I’m quite sociable. On my daily round of chores, I often make time to chat with the Iranian woman who sells flowers next to Bank of America, with Marcia and Paul at Masse’s bakery, with Peter at the deli, and with the folks who sit at the outside tables at Peet’s. Though no longer teaching, I meet regularly with students. My dog Buster prompts endless conversations with strangers. And with Cecilia, who is also go-go-go, we enjoy a wide range of cultural pleasures: museums, galleries, dance, music, theatre, talks, great meals, movies, and seriously good times with friends and family. A few weeks back we sat through a marathon all-day production of “Gatz” at the Berkeley Rep, and we said that we’d do it again.
Our neighbors Tiana and Dave at 1609 regularly tell us, “You’re our model, we want to be like you when we get older.”
Unlike my daughter Rebecca, who smells trouble a county away and chided me at least twice every day for not being prepared, I was slow to accommodate to the new regime. I had lunch with university administrators at the Women’s Faculty Club on March 2nd (80,000 cases reported in China); I met with my research team on March 3rd (80 dead in Italy); I had breakfast with a visiting researcher at Saul’s Deli on March 7th (800 cases in Germany); I watched my football team (Manchester City) lose on March 8th; I had lunch with grandchildren on March 9th; I took Buster to have his teeth cleaned on March 12th; I met my colleague Jonathan for what-the-hell gin martinis at Cesar’s on March 13th; I played my tri-weekly game of racquetball at the university gym on March 15th. (1,809 dead in Italy). In other words, a pretty typical week.

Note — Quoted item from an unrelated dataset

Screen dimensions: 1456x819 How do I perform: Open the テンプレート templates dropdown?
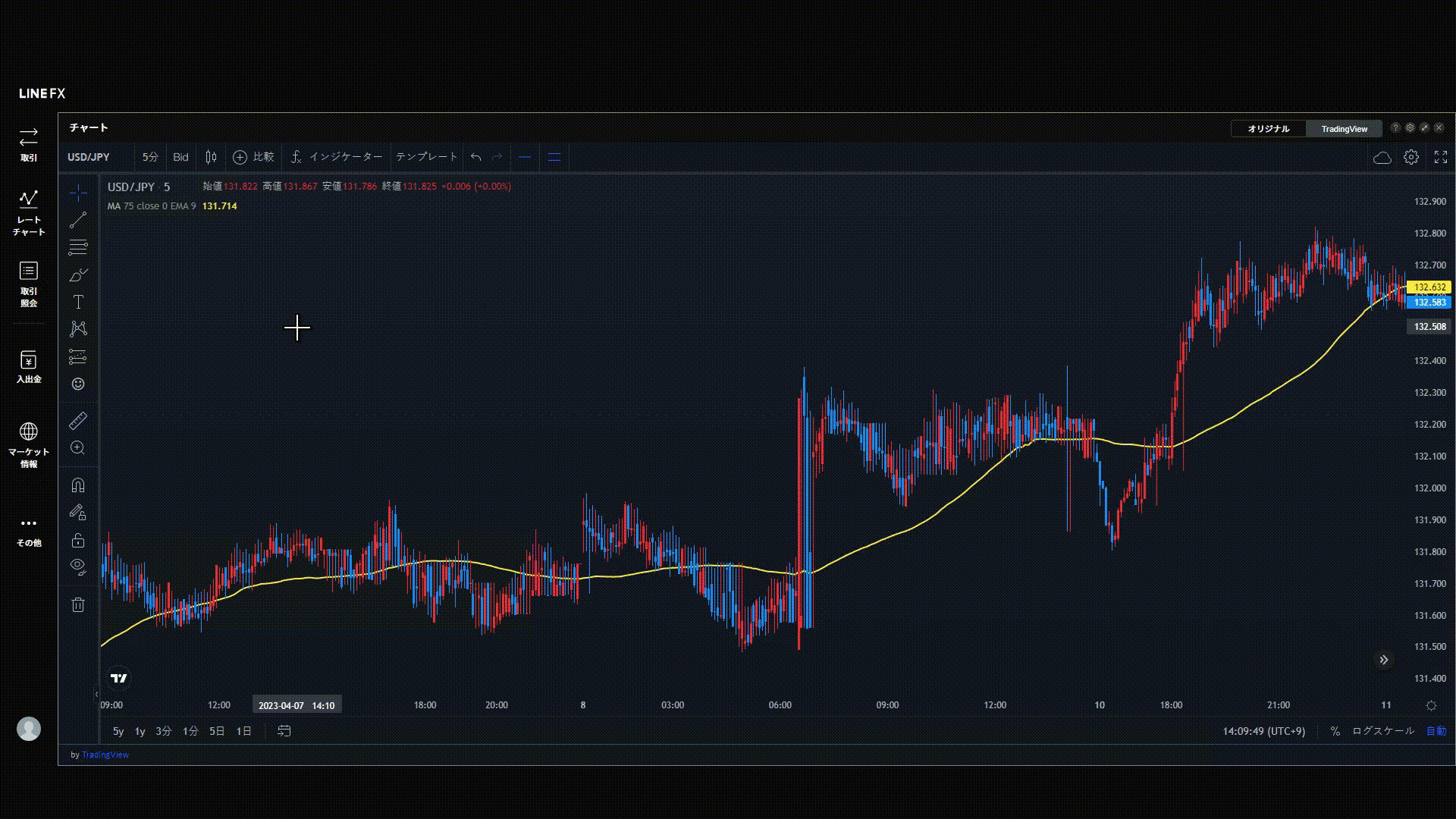426,157
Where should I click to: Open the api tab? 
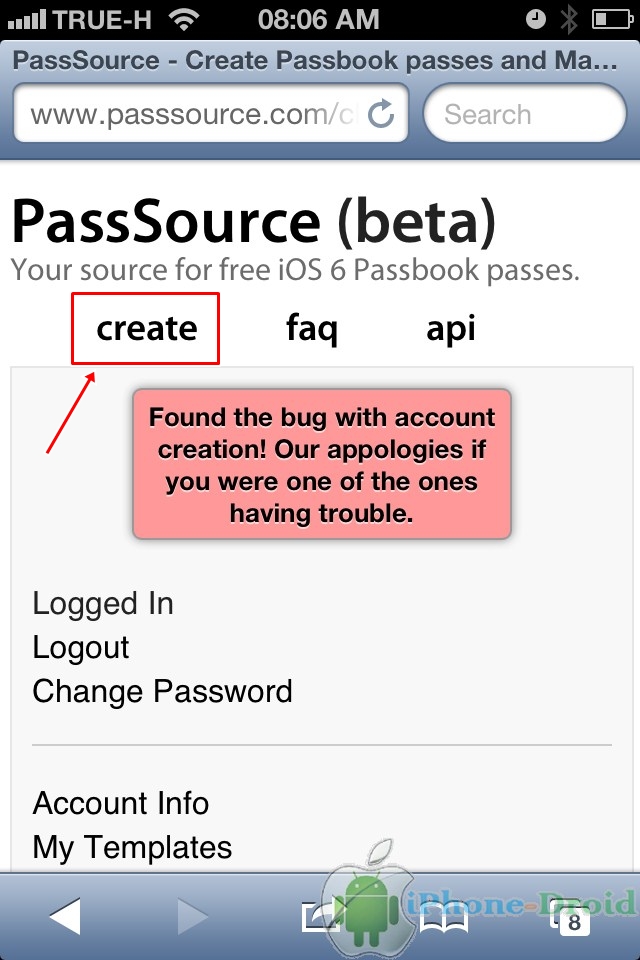pos(451,328)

Meanwhile, I was beginning to get the message. On March 12th, we gave away our tickets (before we found out the show was cancelled) to what would have been Cecile McLorin Salvent’s brilliant jazz opera at the Paramount in Oakland. On March 14th, the Sacramento Public Library Association abandoned their annual fancy fund-raiser to which I and other local authors had been invited. The next day, after talks with Cecilia and my friend Dr. Bob, who dismantled every one of my rationalizations for being Mr. Social, my calendar filled up with cancellations: going for a walk with a friend, a beard trim at the barber’s, my daily gym routine, a book tour in northern Italy in early June, our summer vacation in France.

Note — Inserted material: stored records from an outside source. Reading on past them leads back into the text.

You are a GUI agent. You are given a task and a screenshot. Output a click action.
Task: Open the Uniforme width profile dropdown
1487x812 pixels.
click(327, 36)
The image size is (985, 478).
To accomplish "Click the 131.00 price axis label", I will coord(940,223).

Now “sheltering in place” since Governor Newsom’s order on March 20, we took up a friend’s kind offer to shop for us. We reluctantly told our long-time neighbors and friends, Dave and Tiana, that they could no longer share our virus incubator aka hot tub, and that we would no longer be popping into their house on a whim. I don’t think this is the model they had in mind for their golden years.
It feels like months, but it’s only been a week since our lives changed. “How are you doing,” I’m asked in conversations on the phone, zoom, facetime, and skype. After bouts of depression, feeling immobilized and lethargic, and obsessed with the latest news reports, we’re slowly finding a rhythm to the new normal abnormal. After years of procrastination, we’ve organized and culled our library, ready for the students who can’t visit us. Next is cleaning out closets and then taxes. I’ve even started doing a little on-line research on the Berkeley project. It feels like being in a recovery program, except nobody is optimistic about our chances of getting clean. Cecilia and I even tentatively discussed that this temporary routine might become permanent.
Still, we’re the relatively lucky ones. As retired professors we have a comfortable pension. We can afford not to work. We’re not one of the half a million people in the Bay Area who have lost their jobs or had their hours drastically cut back in restaurants, stores, hotels, and other “non-essential” workplaces. Unlike the eighty percent of California agricultural workers who are undocumented, we are eligible for public services and don’t live in constant fear of ICE. We own our house in Berkeley and co-own a cabin up the coast when we want a break from the metropolis, while thousands in California sleep rough. And we’re not one of the 370,000 people under the age of 65 in the Bay Area who don’t have health insurance. So, for now, we’re doing okay, but the majority isn’t.